Revenue has published updated guidance on the participation exemption for certain foreign distributions to reflect amendments contained in Finance Act 2025. Information on distributions‑in‑specie and how the tax deductibility of a distribution impacts the exemption claim are also included in the guidance.
In general, for the purposes of the exemption, a relevant distribution does not include a distribution, or part of a distribution, that has been, or may be, deducted for tax purposes in any territory outside the State under the law of that territory. The guidance confirms that, from 1 January 2026, a distribution will not be excluded from being a relevant distribution solely because it is deductible for the purposes of a tax comparable to the close company surcharge in section 440 TCA 1997.

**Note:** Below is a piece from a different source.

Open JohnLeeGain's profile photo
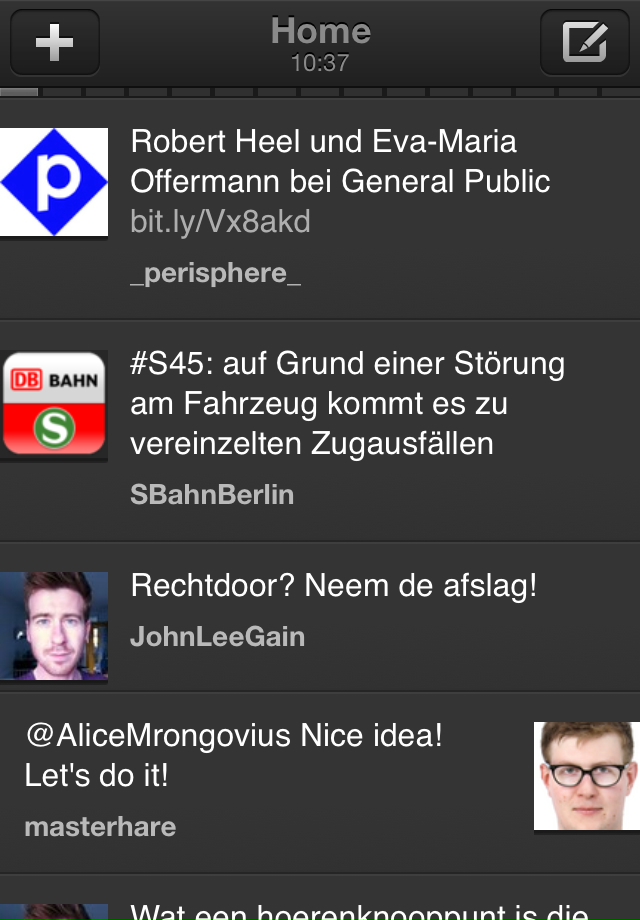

Section three of the guidance, which outlines the conditions the foreign dividend-paying company must meet to qualify as a relevant subsidiary, has been updated to include the following information:
- Relevant distributions made on or after 1 January 2026 by a company resident in a non-EEA or non-tax treaty territory are in scope of the exemption if foreign withholding tax at a nominal rate greater than zero per cent is paid on the full amount of the distribution and not refunded.

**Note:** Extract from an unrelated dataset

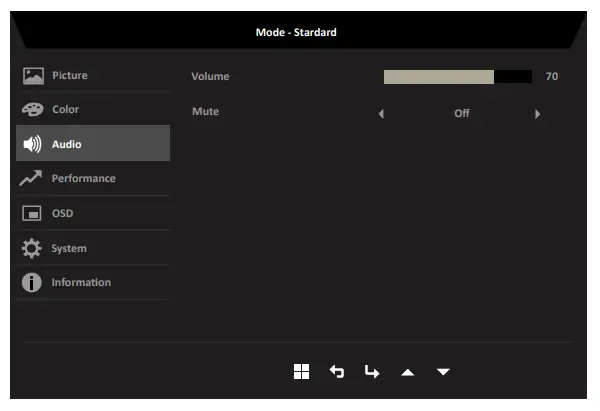Select the Mute Off value
Image resolution: width=600 pixels, height=411 pixels.
tap(461, 114)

- The definitions of “relevant period” and “reference period” are reduced from five years to three years, reducing the period in which a company must be resident in a relevant territory, or have not had certain excluded merger and acquisition activity, prior to making a distribution.

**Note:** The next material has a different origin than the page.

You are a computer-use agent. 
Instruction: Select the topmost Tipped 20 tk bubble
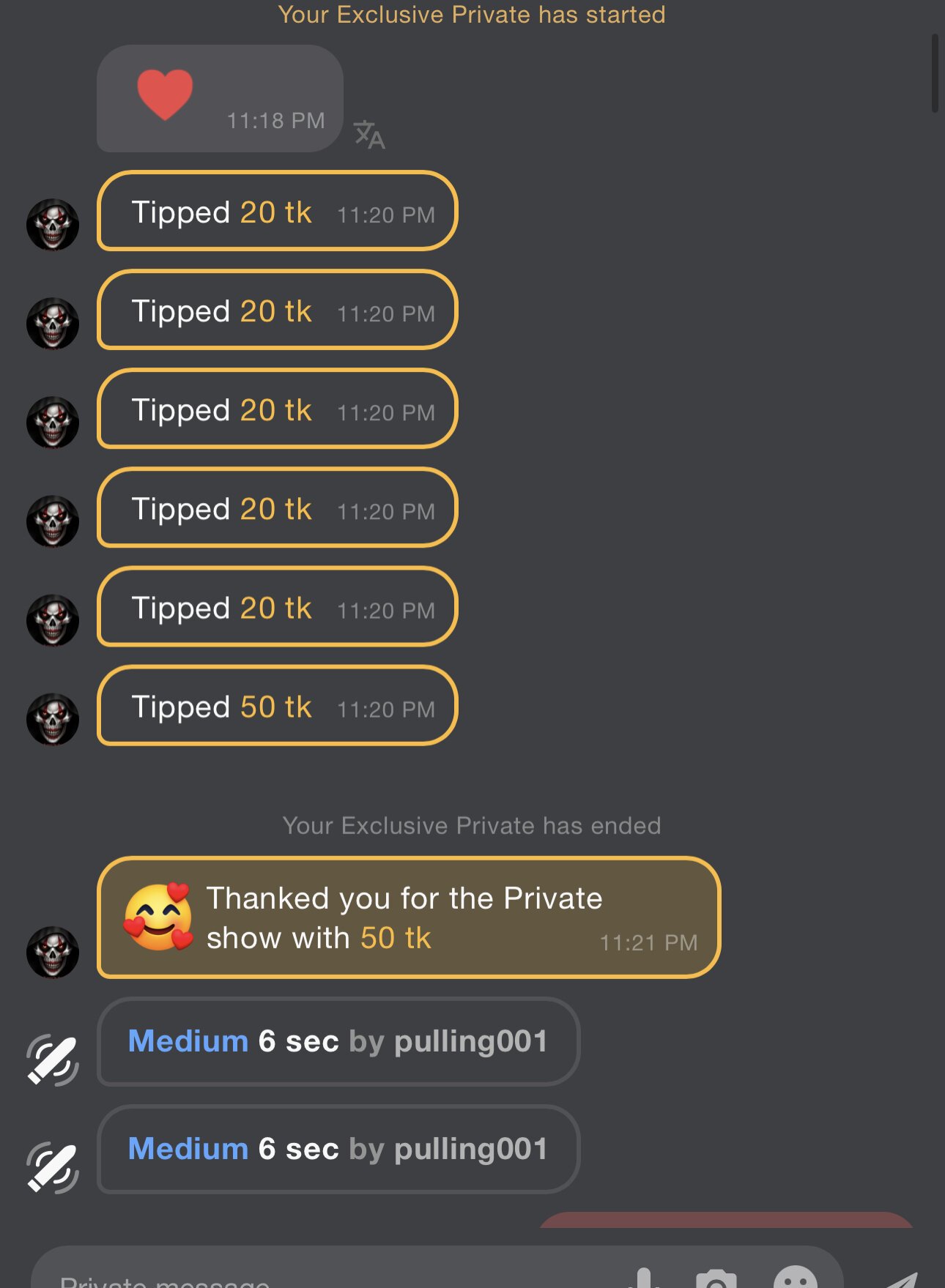(x=277, y=212)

- In cases where the domestic law of a relevant territory does not determine a company’s residence, the residence position will be determined under the terms of the relevant territory’s tax treaty with Ireland.
- A company resident in a territory with which Ireland has a newly signed tax treaty is eligible to qualify as a relevant subsidiary from the date of signature of that tax treaty.
- In the case of a relevant distribution made on or after 1 January 2025, a distributing company is permitted, during the reference period, to have acquired a business or business assets consisting of shares, or to have moved residence from Ireland, or to have had merger and acquisition activity involving an Irish resident company.